16 Aug 2007The new Environmental Code of Practice for Plantation Forestry, developed by the NZ Forest Owners Association, has been officially launched by forestry minister Jim Anderton.
At a function held at the Beehive last night he said the code contributed to forestry’s role as the primary sector leader in environmental practice. The code is also being launched at regional events around New Zealand, as part of the industry roll-out of the NZWood campaign.
“The code … helps to reassure consumers of end products that have wood components, that those products are produced responsibly throughout the whole production chain. All over the world right now -- and particularly in high value markets -- consumers and regulators are growing more aware of environmental issues,” he said.
“They are asking more questions. They are demanding higher standards. And in many cases, they are setting barriers to access based on environmental measures.
“As awareness grows, we can hope that attention will move from the irrelevant issue of carbon used in transport -- to the genuinely important issues such as the total carbon used in production, and the overall environmental responsibility of producers.”
Mr Anderton explained that environmental sustainability is a commercial issue for New Zealand.
This because of the premium which can be achieved in global markets for products that are produced more responsibly and the commercial risk arising from the exposure of our primary production to climate change.
“We also have a moral responsibility to our children to do our bit to preserve the health of our habitat. When we look around at the tools we have to mitigate the effects of climate change, forestry stands out,” he said.
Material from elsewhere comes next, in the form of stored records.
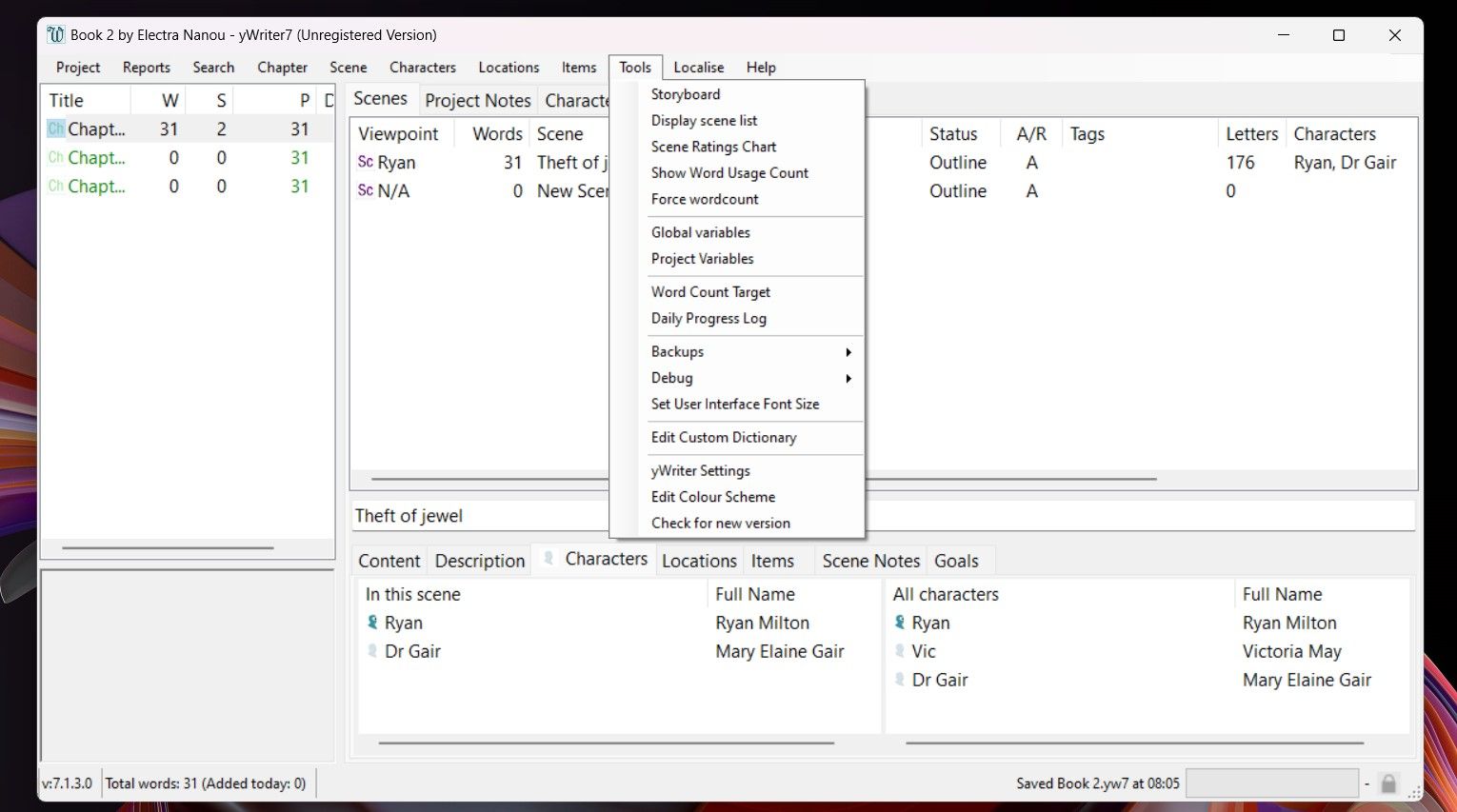Open the Storyboard from Tools menu

point(686,94)
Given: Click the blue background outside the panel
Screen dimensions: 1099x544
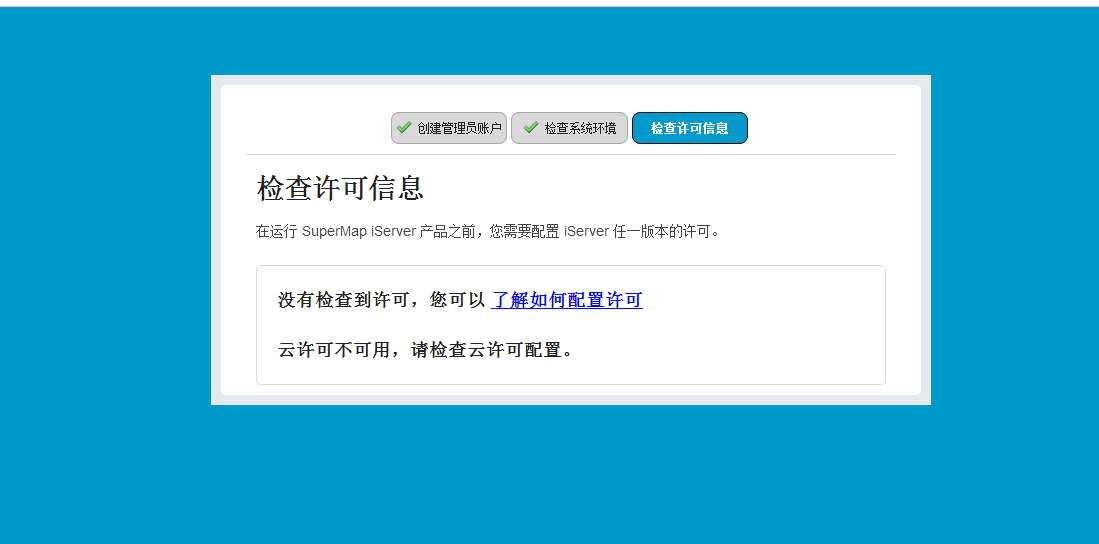Looking at the screenshot, I should [105, 280].
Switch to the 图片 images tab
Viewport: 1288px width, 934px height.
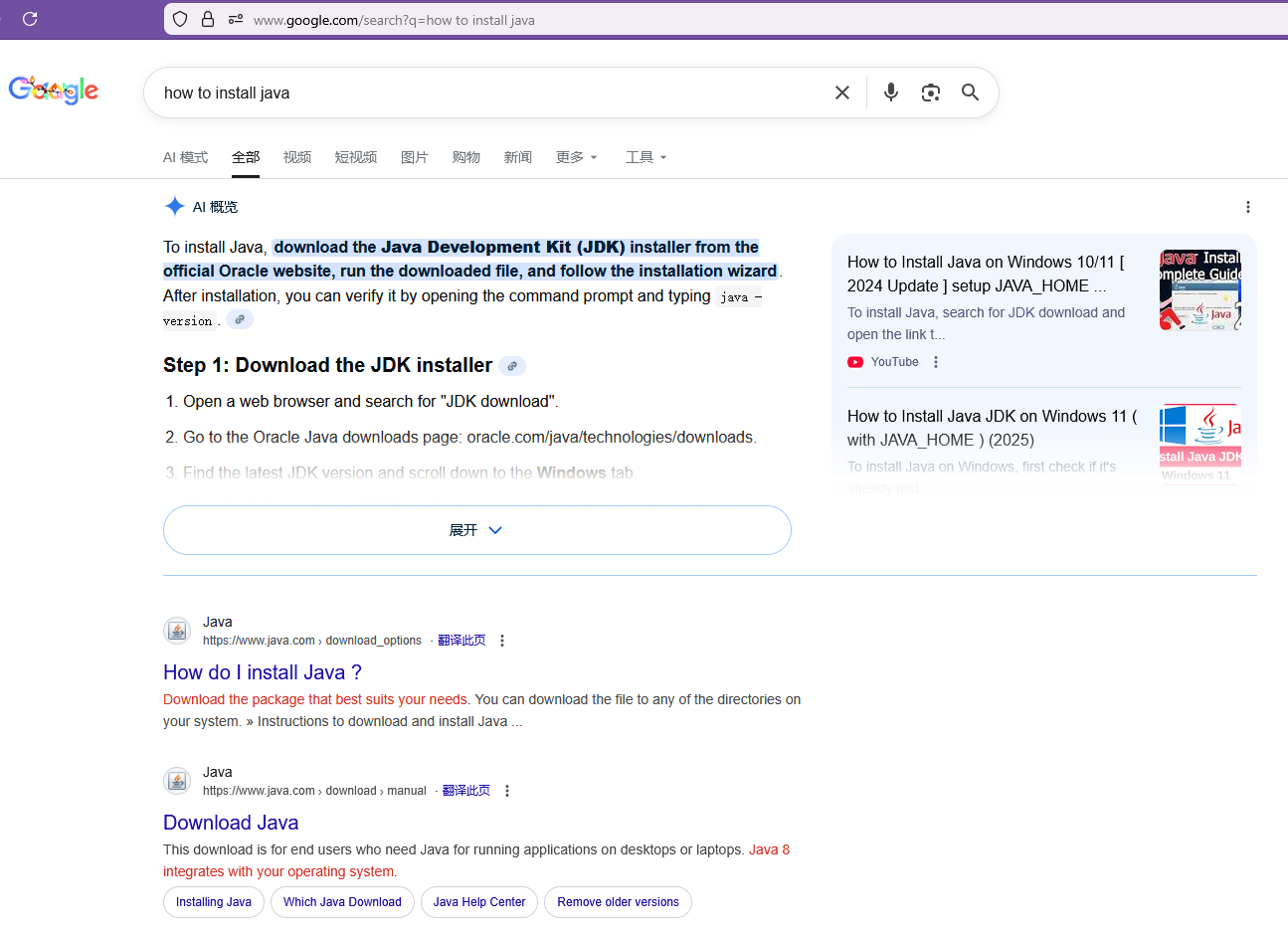click(x=414, y=157)
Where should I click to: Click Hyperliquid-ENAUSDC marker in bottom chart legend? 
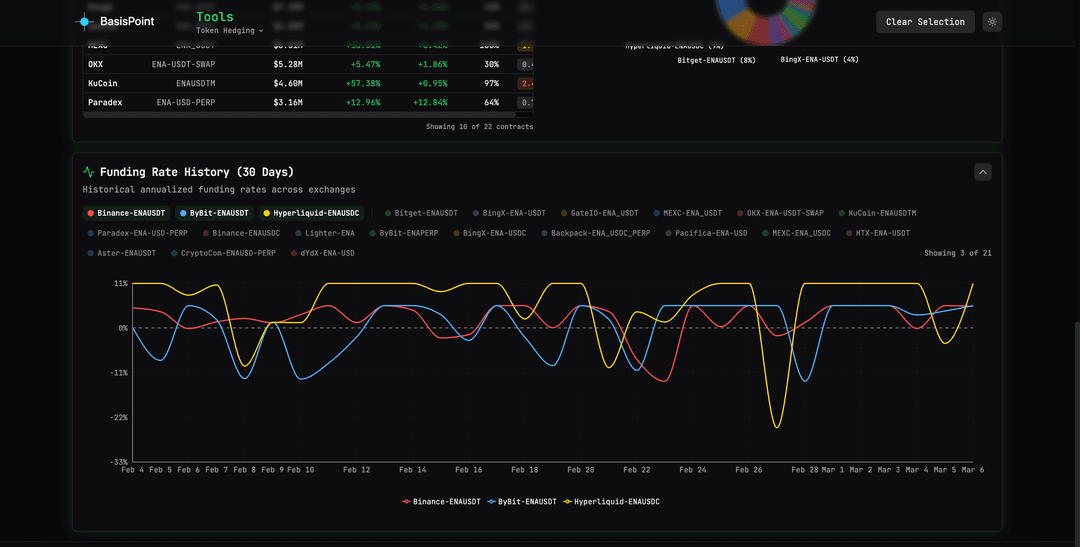(x=568, y=501)
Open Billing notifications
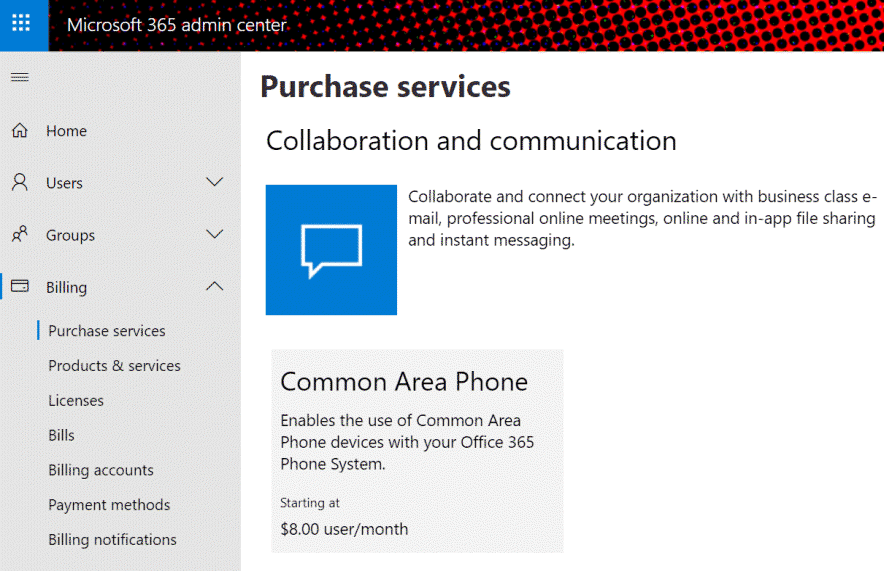 (112, 540)
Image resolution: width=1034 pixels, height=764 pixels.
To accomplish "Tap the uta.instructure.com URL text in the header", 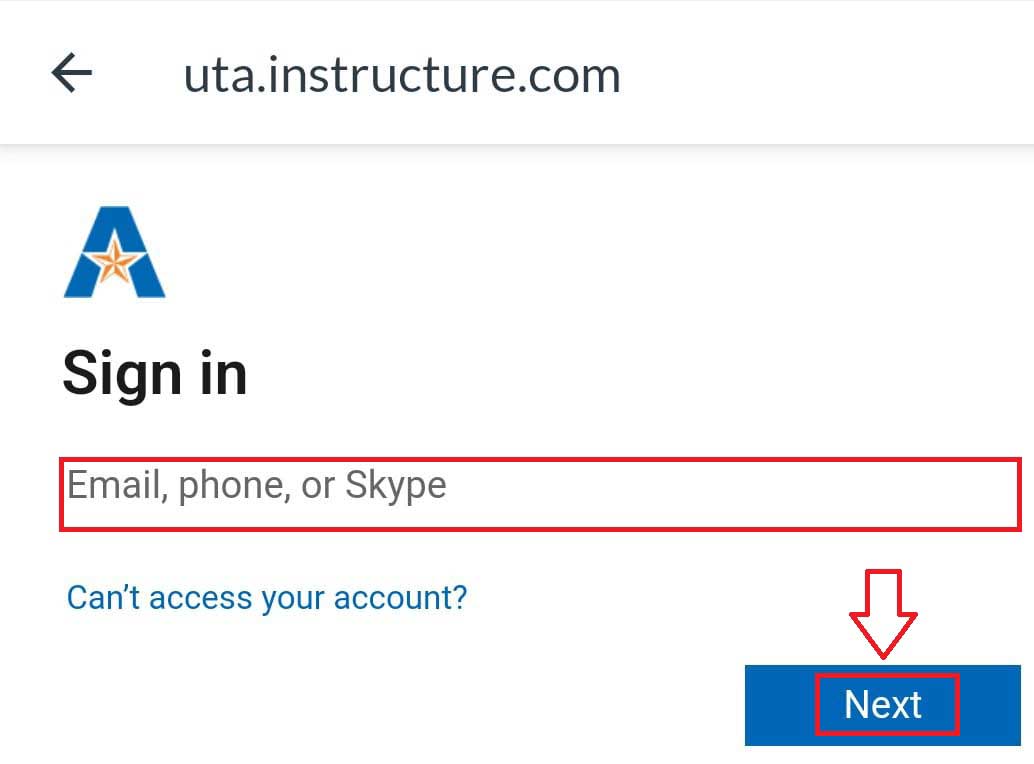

“Trees … help to stabilise soil on erosion-prone hillsides and to enhance water quality. And forests make an important contribution to bio-diversity, too. Not just indigenous forests -- our plantation forests are home to many indigenous species, including plants, insects, bats, kiwis and other iconic birds.”
He said foresters consider biodiversity when planning, growing and harvesting a commercial crop of trees.
“This is where the Environmental Code of Practice comes in. It provides a valuable set of guidelines to help forest managers, contractors and workers plan and carry out their tasks, while keeping the environment, and themselves, safe.
“As [NZFOA president] Peter Berg is reported as saying, there should be a well-thumbed copy of the code in the cab of every vehicle in the industry. Following the practices described in the Code will not just benefit the environment but will also help the industry to be more economically and socially sustainable. Public support for the industry will be stronger when it is seen to operate responsibly, and compliance costs will be lower.”
The NZWood campaign will help build public awareness of the environmental benefits of forests and wood-based products. It will build understanding among builders and consumers about the advantages of wood.
“Wood is truly a wonder product. It's versatile, cost-competitive, natural, strong, beautiful ? and available. That's why NZWood is, like the Code of Practice, supported by the government through the Forest Industry Development Agenda (FIDA). Over $4.5 million of FIDA funds are budgeted for NZWood through to June 2009,” he said.
The government is also supporting forestry through FIDA’s Excellence in Wood Design initiative. This $2 million fund provides support for two professorial positions at the Universities of Auckland and Canterbury.
Those positions will help to increase awareness about the ways timber can be used, and therefore to increase the use of timber. For example: teaching building professionals about designing buildings using wood. More awareness among these professionals will see timber used more often in commercial buildings and lead to the increased overall use of timber.
The government is setting an example. Within 12 months new government-funded building projects for buildings up to four floors will have to commission designs and consider options for using wood or wood-based products as the main structural materials.
Mr Anderton said the government is promoting these initiatives because its committed to a partnership with the forestry industry.
“Climate change and soil and water protection are important issues for New Zealand, and priorities for the government. Forestry is a key part of the solution. A vibrant, commercially sustainable and internationally competitive forestry sector can help us to achieve the government's environmental objectives.
“Not only that, but these initiatives will lead to more wood being used -- and so more wood being harvested and more replanting of harvested sites. An economically strong industry is also more likely to attract new investment and new planting.
“This is a crucial industry for New Zealand’s successful economic development and the code will help to assist forestry to grow and develop in an environmentally responsible way.
“This code is a positive development. Recent years haven't been the easiest of times for forestry. One of the most important challenges it has been facing has been to grow the use of higher value products. And value stems partly from environmental reassurance. ”
He said smaller forest owners and companies now have a robust and defensible code to work from. Best Environmental Practices in the code are an excellent decision-making and audit tool, and they will help reassure regulators and consumers -- here, as well as overseas. They'll make the job easier for local authorities, too, in setting a consistent, low compliance-cost set of environmental standards.”